(Word and item position data)
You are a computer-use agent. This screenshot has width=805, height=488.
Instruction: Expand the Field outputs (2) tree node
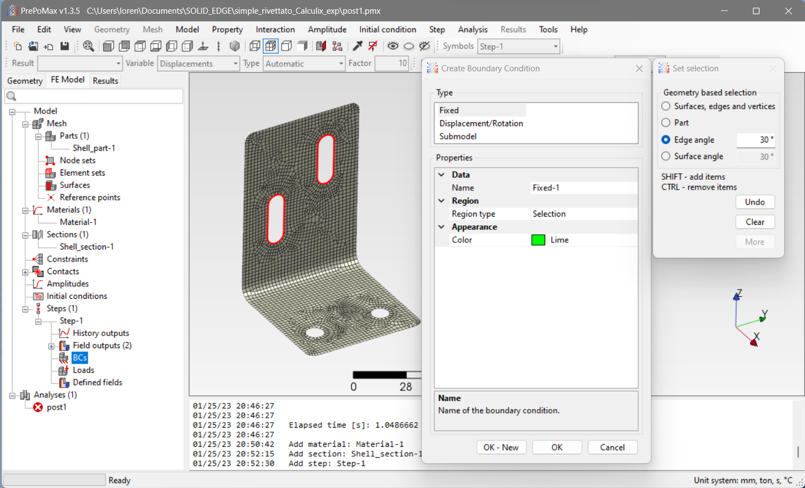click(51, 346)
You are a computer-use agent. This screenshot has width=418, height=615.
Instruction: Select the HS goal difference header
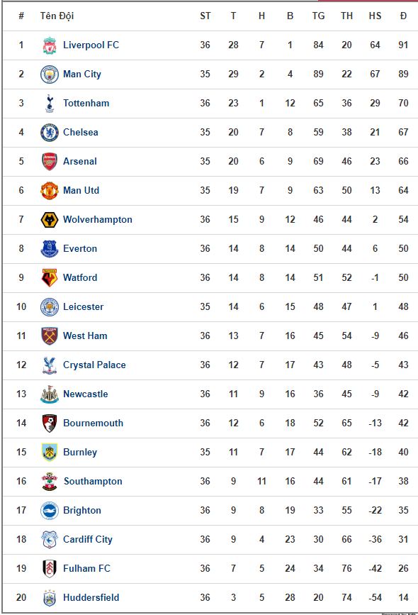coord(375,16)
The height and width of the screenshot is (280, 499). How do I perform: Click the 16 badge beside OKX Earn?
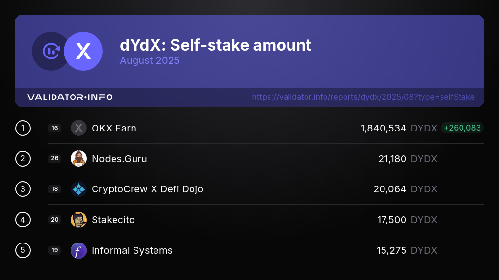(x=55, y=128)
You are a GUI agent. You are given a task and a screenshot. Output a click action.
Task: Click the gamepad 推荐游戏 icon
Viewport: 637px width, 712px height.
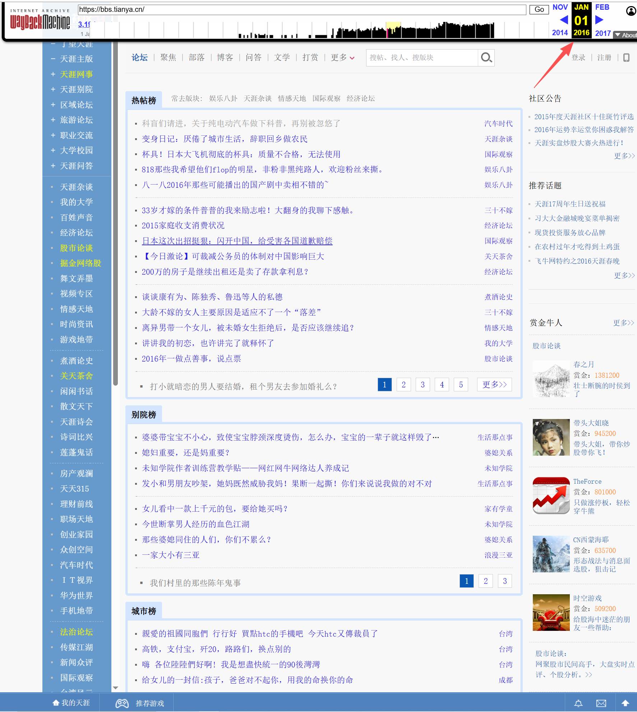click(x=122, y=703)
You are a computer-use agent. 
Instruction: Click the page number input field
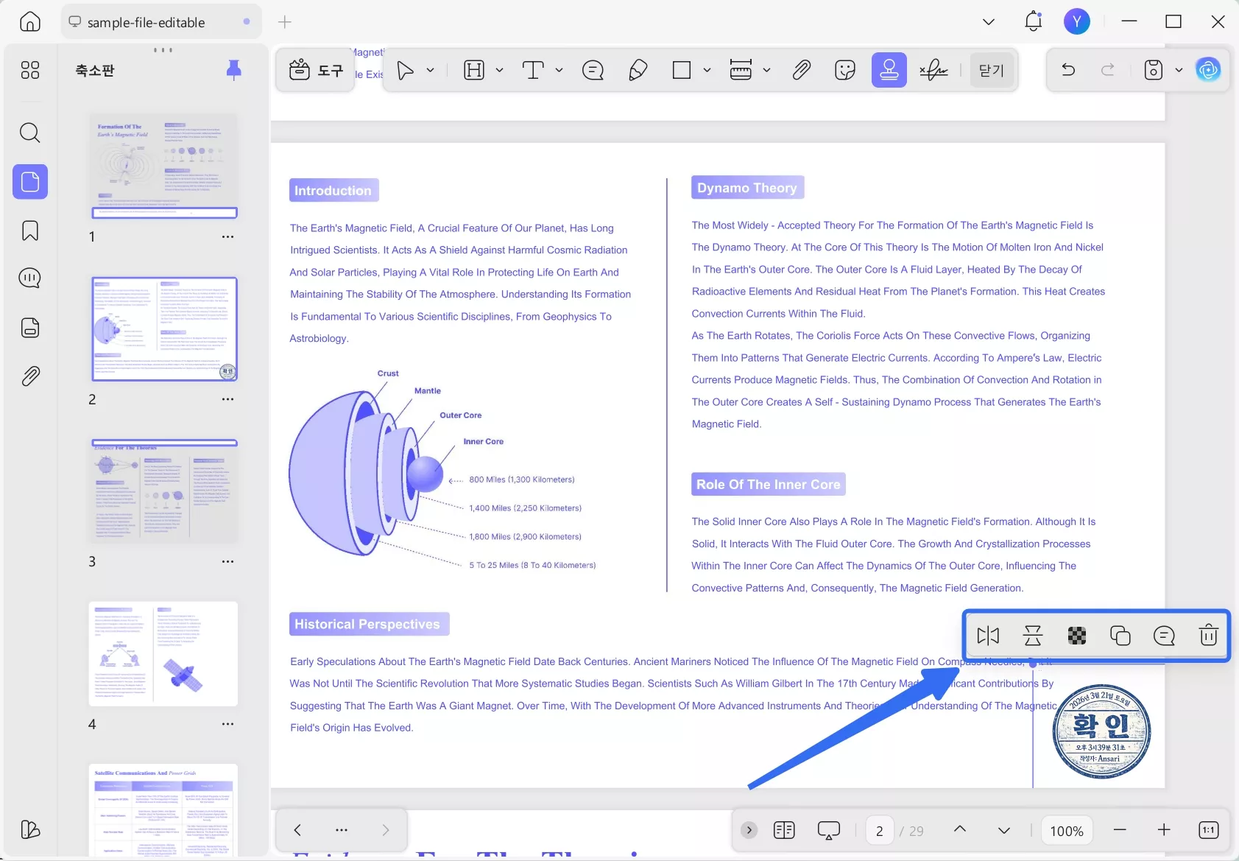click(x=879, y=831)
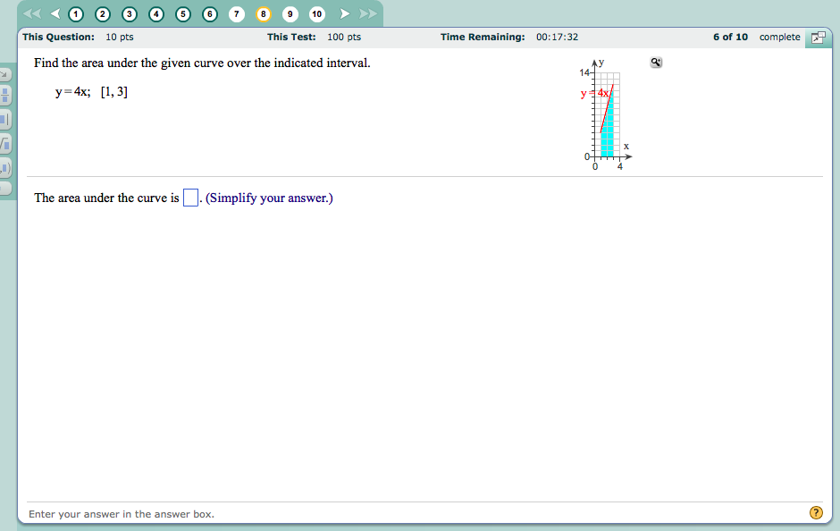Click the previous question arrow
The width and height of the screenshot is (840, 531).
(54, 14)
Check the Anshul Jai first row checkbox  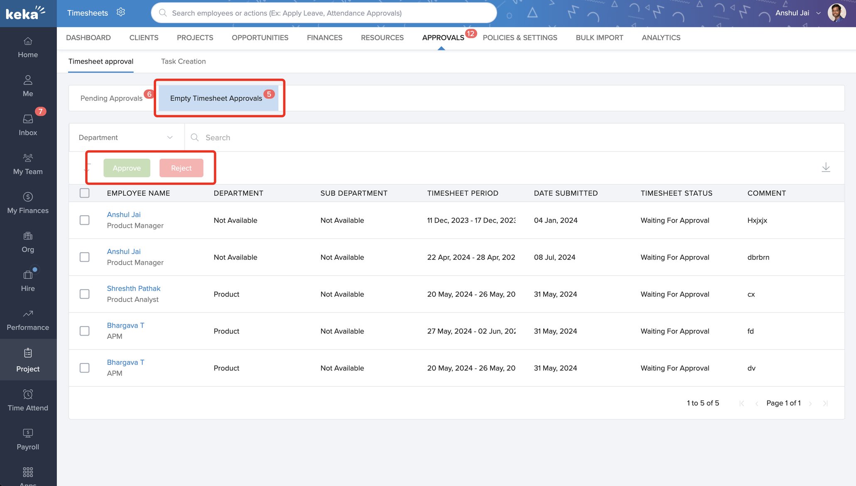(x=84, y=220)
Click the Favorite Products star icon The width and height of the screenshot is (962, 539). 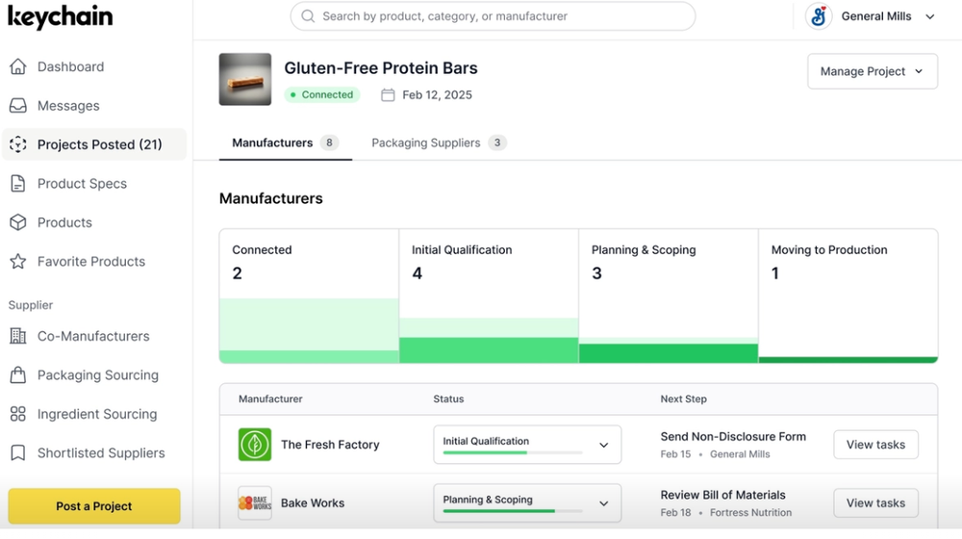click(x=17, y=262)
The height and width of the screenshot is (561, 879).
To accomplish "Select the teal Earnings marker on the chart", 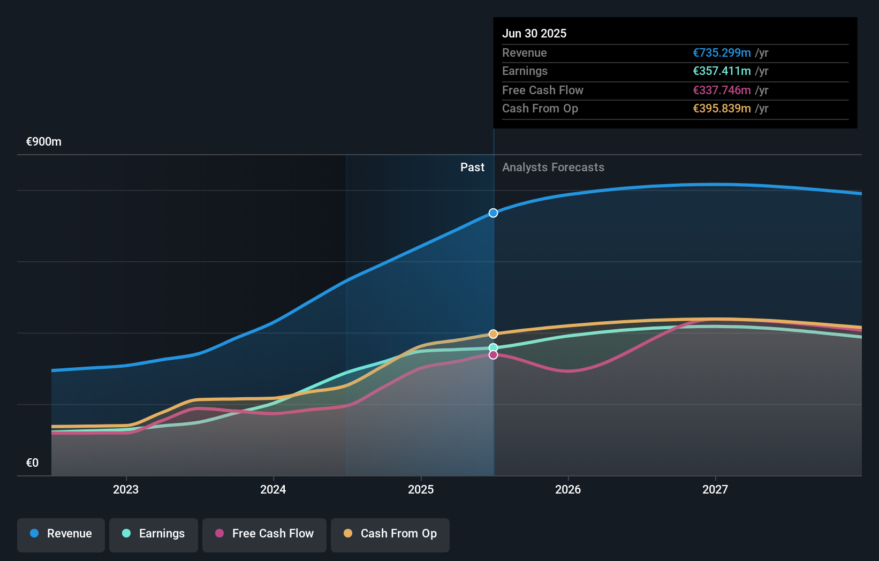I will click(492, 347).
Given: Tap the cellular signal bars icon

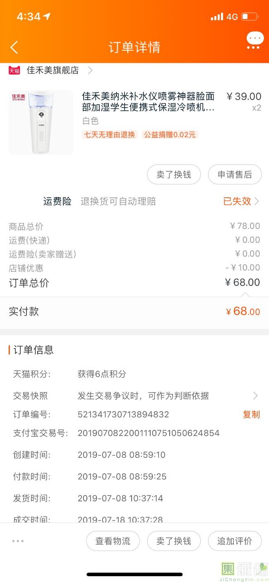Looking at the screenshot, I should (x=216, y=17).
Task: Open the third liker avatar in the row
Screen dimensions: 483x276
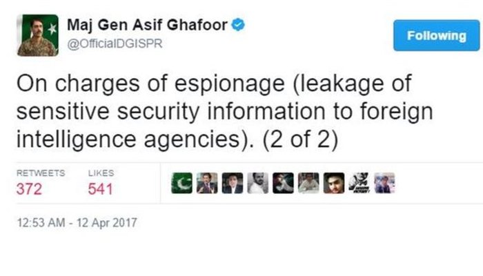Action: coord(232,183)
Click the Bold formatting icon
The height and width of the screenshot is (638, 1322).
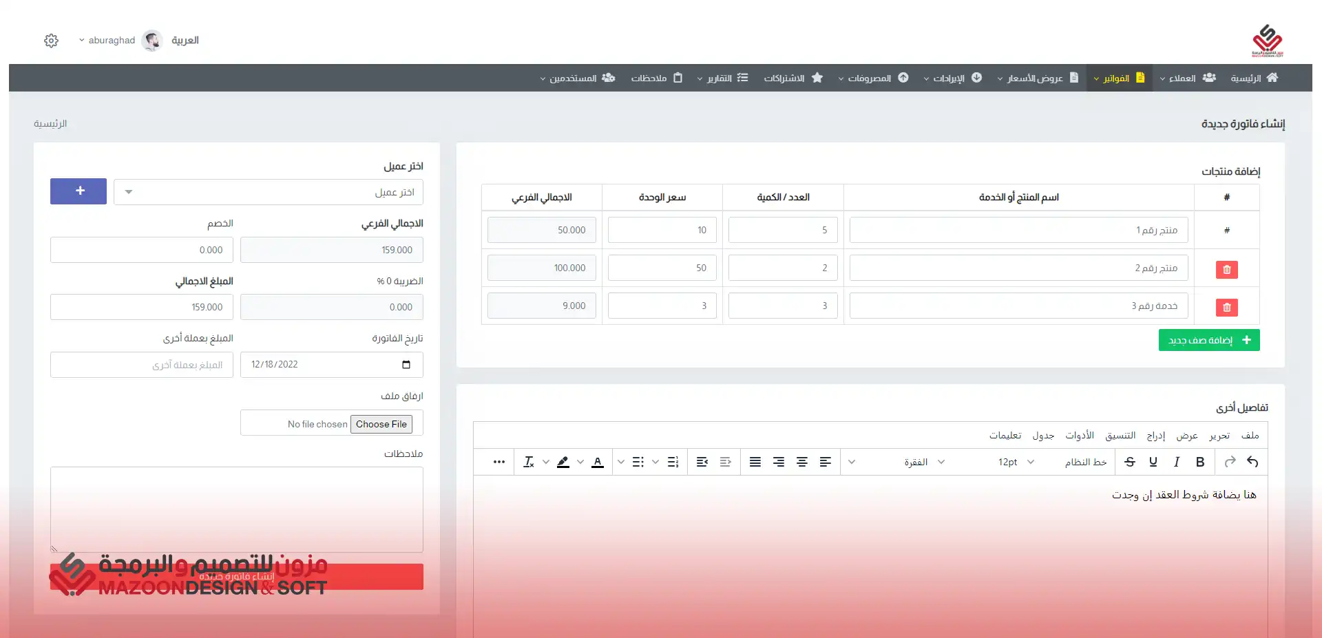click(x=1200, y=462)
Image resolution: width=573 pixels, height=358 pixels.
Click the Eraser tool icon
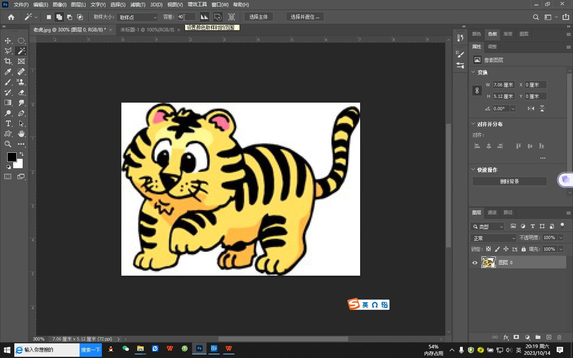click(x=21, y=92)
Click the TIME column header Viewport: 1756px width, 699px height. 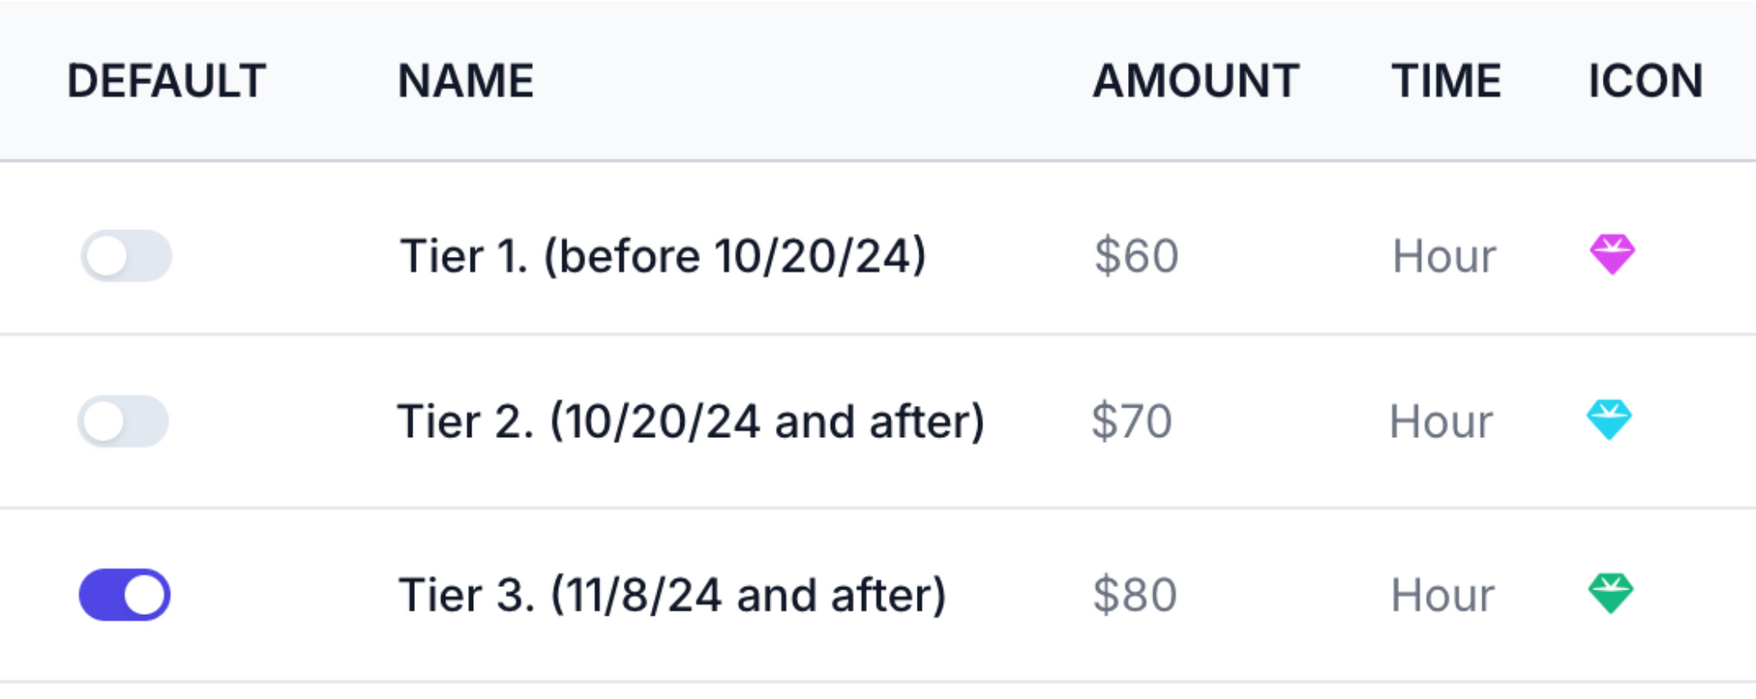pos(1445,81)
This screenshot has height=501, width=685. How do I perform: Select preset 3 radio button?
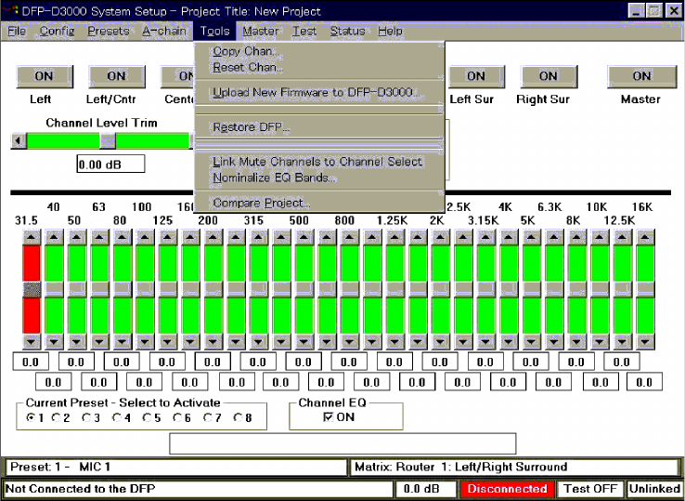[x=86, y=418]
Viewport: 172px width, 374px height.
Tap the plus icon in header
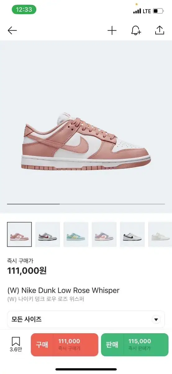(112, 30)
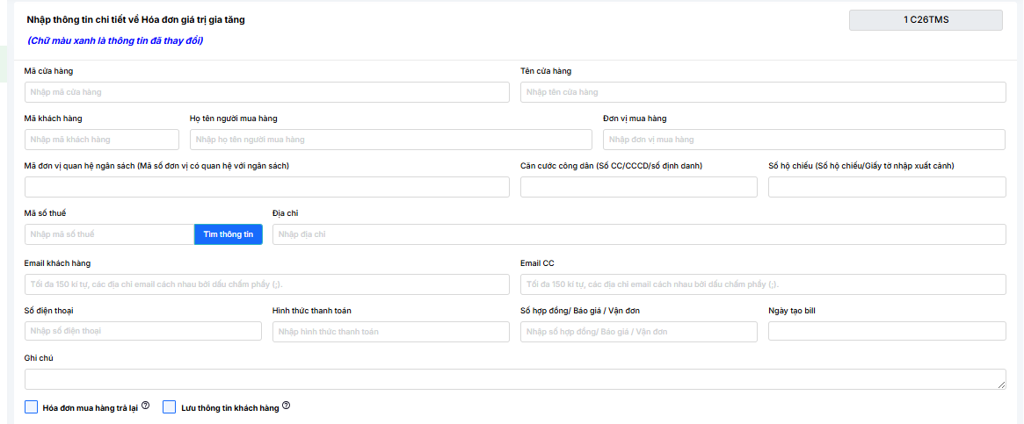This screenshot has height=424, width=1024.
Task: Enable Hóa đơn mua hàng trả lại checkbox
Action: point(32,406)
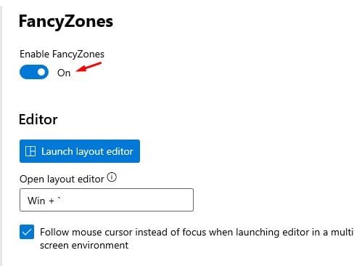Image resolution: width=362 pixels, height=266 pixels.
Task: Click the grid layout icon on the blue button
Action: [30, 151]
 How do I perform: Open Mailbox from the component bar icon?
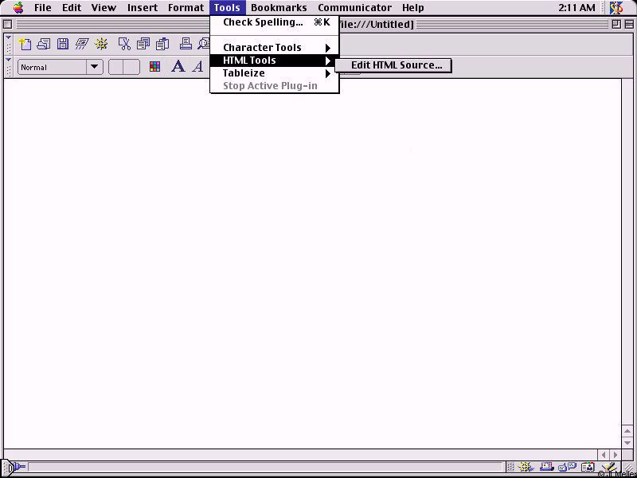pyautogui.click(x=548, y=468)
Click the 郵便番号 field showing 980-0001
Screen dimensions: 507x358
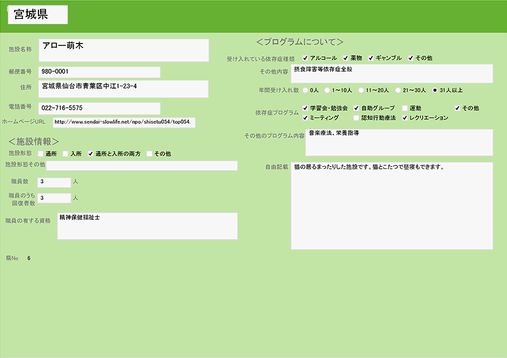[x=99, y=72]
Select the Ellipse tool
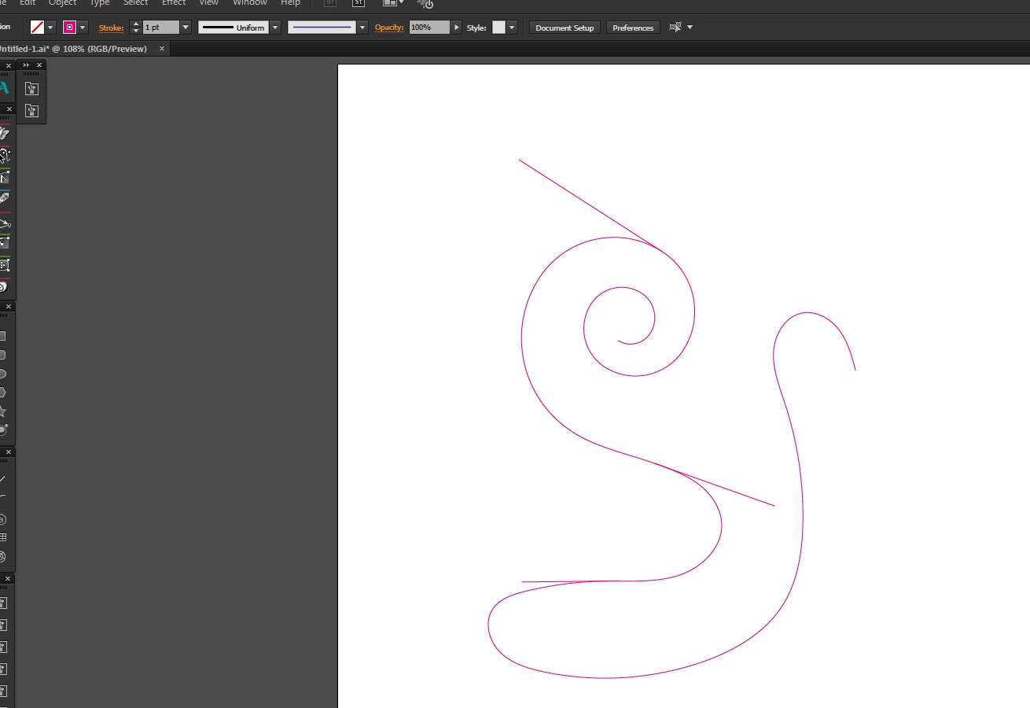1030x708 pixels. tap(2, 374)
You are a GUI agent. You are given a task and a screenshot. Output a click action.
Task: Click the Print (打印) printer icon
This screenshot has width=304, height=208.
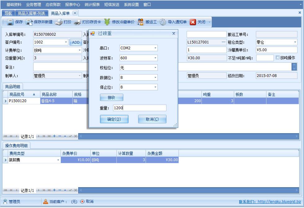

Set problem:
Put the part of the data that opens with the line containing "Select the Ellipse tool" and continues through the end of the data into a numbered list, one line per item. Skip blank lines and leave the pictures out of the answer.

Exercise response:
1. Select the Ellipse tool
2. 1030x708 pixels. tap(2, 374)
3. You are a GUI agent. You are given a task and a screenshot. Output a click action.
4. Task: Click the Print (打印) printer icon
5. This screenshot has width=304, height=208.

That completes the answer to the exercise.